*Do this:* Format every line of the material below as a numbered list, omitting the blank lines.

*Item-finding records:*
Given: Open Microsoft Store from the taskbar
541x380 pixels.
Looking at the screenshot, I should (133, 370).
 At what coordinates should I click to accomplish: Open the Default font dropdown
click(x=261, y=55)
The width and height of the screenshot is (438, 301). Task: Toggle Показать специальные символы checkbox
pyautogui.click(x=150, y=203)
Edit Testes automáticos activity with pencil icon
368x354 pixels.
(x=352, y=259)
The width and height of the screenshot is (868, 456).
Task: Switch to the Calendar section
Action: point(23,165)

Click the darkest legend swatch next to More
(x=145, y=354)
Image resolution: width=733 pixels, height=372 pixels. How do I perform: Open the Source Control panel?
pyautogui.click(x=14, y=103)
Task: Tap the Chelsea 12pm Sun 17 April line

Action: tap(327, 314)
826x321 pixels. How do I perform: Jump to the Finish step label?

*Output below:*
1. Given: Open Microsoft Store from the taskbar
2. 541x380 pixels.
3. Looking at the screenshot, I should (133, 370).
4.  At what coordinates should I click to accomplish: Open the Default font dropdown
5. click(x=261, y=55)
6. The width and height of the screenshot is (438, 301). Task: Toggle Показать специальные символы checkbox
7. pyautogui.click(x=150, y=203)
8. Edit Testes automáticos activity with pencil icon
9. 368x354 pixels.
10. (x=352, y=259)
11. The width and height of the screenshot is (868, 456).
12. Task: Switch to the Calendar section
13. Action: point(23,165)
14. Click the darkest legend swatch next to More
15. (x=145, y=354)
16. Image resolution: width=733 pixels, height=372 pixels. How do I perform: Open the Source Control panel?
17. pyautogui.click(x=14, y=103)
18. Task: Tap the Chelsea 12pm Sun 17 April line
19. Action: tap(327, 314)
20. 826x321 pixels. How do I perform: Jump to the Finish step label?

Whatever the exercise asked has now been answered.